Start of Excerpt to read

Photo Essay Contest: A Trip to the ER
Editor’s note: AIHA’s IAMIH campaign encourages members to spread awareness about the industrial hygiene profession, share why they love what they do, and inspire others to enter the field. As part of the 2017 IAMIH Leadership Challenge, AIHA held a photo essay contest that asked members to describe the moment when their eyes were opened to the life-changing potential of a career in industrial hygiene. The top three entries were chosen for publication on SynergistNOW.
Below is the winning entry in the 2017 IAMIH Photo Essay Contest. The 2nd runner up was published in February, and the 1st runner up earlier this month. Congratulations to the winners, and thank you for sharing your stories!
I knew IH was for me when I was rushed into an emergency room. At that time, I didn’t know what an IH was, but I knew what happened to me should not happen to any worker.
On this particular morning, I was working in a research and development lab as a chemist for a pharmaceutical firm. My lab partner was out on vacation. The day started out normal: I was setting up a routine assay to run. As usual, I walked out to the main QC/QA lab refrigerator and found the bottle of standard I needed to prepare the calibration curve for comparison alongside the samples I was running. While continuing with assay preparations, I started to feel strange. Dismissing the odd sensations, I kept working. As I started to feel even weirder, I walked down to the ladies’ room. As I entered, the reflection I saw in the mirror looked otherworldly. My skin was grey, eyes swollen, lips blue, and the walls were starting to close in around me. I ran up to Human Resources and collapsed in the doorway.
The HR director scooped me up, threw me in her car, and took me to the emergency room. In need of information, the director kept asking me, “Did you eat something? What were you doing in the lab?” All I can remember was babbling on and doing all I could to remain conscious.
Once at the emergency room, the director ran in and came out with a doctor pushing a wheelchair. The doctor kept asking me what seemed like endless questions, but I couldn’t answer. The director said I worked in a research lab with small amounts of a wide range of chemicals. The doctor persisted in asking me what I worked with that morning. I was growing more unresponsive. In frustration, he picked up my hands and took a good look, then a sniff. He yelled, “Do you work with cyanide?”

End of Excerpt to read
Start of Extracted data

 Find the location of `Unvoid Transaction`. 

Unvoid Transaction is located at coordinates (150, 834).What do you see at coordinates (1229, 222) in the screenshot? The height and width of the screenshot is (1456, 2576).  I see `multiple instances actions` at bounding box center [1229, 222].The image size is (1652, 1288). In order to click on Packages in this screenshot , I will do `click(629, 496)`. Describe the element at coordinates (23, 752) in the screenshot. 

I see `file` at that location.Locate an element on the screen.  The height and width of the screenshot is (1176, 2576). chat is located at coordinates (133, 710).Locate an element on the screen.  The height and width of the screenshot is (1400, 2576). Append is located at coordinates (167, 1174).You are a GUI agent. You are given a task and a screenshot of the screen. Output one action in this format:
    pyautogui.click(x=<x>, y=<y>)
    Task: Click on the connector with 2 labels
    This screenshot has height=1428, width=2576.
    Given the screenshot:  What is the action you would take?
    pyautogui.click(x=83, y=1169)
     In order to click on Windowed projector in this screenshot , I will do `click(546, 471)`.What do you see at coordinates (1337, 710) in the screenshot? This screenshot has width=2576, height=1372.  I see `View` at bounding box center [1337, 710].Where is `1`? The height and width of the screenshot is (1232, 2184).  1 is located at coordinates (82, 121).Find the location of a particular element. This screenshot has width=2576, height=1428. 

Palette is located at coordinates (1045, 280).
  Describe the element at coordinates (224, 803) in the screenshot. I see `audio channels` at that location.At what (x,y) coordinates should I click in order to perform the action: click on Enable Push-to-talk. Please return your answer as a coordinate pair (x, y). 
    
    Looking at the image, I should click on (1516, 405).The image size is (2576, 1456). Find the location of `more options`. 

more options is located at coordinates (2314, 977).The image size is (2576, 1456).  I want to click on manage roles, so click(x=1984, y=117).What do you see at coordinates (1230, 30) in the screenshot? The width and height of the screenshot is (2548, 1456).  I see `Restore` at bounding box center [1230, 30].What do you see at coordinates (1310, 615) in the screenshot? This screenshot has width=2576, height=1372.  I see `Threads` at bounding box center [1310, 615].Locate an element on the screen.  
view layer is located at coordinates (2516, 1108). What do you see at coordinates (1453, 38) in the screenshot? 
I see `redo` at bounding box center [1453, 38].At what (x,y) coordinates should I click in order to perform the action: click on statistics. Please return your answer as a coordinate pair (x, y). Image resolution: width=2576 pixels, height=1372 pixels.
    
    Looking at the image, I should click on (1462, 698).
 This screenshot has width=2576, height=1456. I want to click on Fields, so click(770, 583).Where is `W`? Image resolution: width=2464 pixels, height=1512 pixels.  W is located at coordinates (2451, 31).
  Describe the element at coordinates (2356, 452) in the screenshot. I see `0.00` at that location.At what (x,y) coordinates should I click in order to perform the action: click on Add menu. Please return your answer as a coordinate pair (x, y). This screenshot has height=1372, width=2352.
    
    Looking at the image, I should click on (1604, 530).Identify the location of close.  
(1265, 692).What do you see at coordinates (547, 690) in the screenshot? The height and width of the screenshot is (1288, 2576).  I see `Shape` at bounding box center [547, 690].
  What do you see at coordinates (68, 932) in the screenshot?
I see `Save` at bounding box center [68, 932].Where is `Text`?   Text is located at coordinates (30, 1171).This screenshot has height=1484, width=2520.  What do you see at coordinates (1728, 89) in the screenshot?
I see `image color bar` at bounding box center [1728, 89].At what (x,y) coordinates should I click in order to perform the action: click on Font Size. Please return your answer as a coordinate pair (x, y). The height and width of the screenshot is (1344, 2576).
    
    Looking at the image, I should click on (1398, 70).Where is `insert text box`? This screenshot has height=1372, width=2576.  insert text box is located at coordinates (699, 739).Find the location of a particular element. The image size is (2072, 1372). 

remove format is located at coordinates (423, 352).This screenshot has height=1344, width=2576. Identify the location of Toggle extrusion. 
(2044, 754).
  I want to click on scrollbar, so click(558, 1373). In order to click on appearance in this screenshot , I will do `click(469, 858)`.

End of Extracted data

Problem set –
1. In the ER photo essay, which changes in the writer's appearance showed in the restroom mirror?
2. Rewrite the ER photo essay paragraph that begins "On this particular morning" as a short list, keeping its main facts.
3. Write a continuation of the ER photo essay, starting after the doctor's question about cyanide.

Answers for this exercise –
1.
- Grey skin
- Swollen eyes
- Blue lips

2.
- Working as a chemist in a pharmaceutical firm's research and development lab, with the lab partner away on vacation
- Setting up a routine assay
- Taking a bottle of standard from the main QC/QA lab refrigerator to prepare the calibration curve
- Feeling strange during assay preparations but continuing to work
- Going to the ladies' room as the feeling worsened
- Seeing grey skin, swollen eyes and blue lips in the mirror, with the walls seeming to close in
- Running to Human Resources and collapsing in the doorway

3.
I couldn’t answer, but the HR director said that cyanide compounds were used in some of the assays. The doctor ordered to get me washed off and bring the cyanide antidote kit. At that point all I can remember is cold water, my clothing being cut off, an oxygen mask on my face, and injections going into my arms.
After a couple of hours I started to feel better, and then, thankfully, my father appeared. The doctor told him and the HR director that I had a very close call and the company needed to do a thorough investigation to figure out what led to the cyanide exposure. Eventually I was released and my dad took me home. We watched what would turn out to be one of the all-time classic Lakers championship games together. It’s funny how this distinct memory got lodged in with all the trauma.
When I returned to the lab the next week, I was met by an investigation committee and what seemed like a mountain of paperwork. My supervisor asked me to go through the motions of everything I did that fateful day. I set up vials, collected reagents, weighed out samples, and prepped the assay just as I had done the previous week. No cyanide anywhere. Next, I walked out to the QC/QA lab with the investigators. I opened the refrigerator where the standards were kept. The QC/QA lab manager was on the investigating team, and he said that there were cyanide-containing solutions in the refrigerator. I pointed at the bottle of standard I used for the assay. A tipped over bottle of cyanogen bromide, a reagent used in a completely different set of assays, was hidden behind other materials in the bin next to the bottle I handled. The cyanogen bromide bottle was practically empty, and there was a residue on the exterior of the bottle and in the bin. After some swabs of the exteriors of the bottles and bin, the source of the cyanide I was exposed to was identified.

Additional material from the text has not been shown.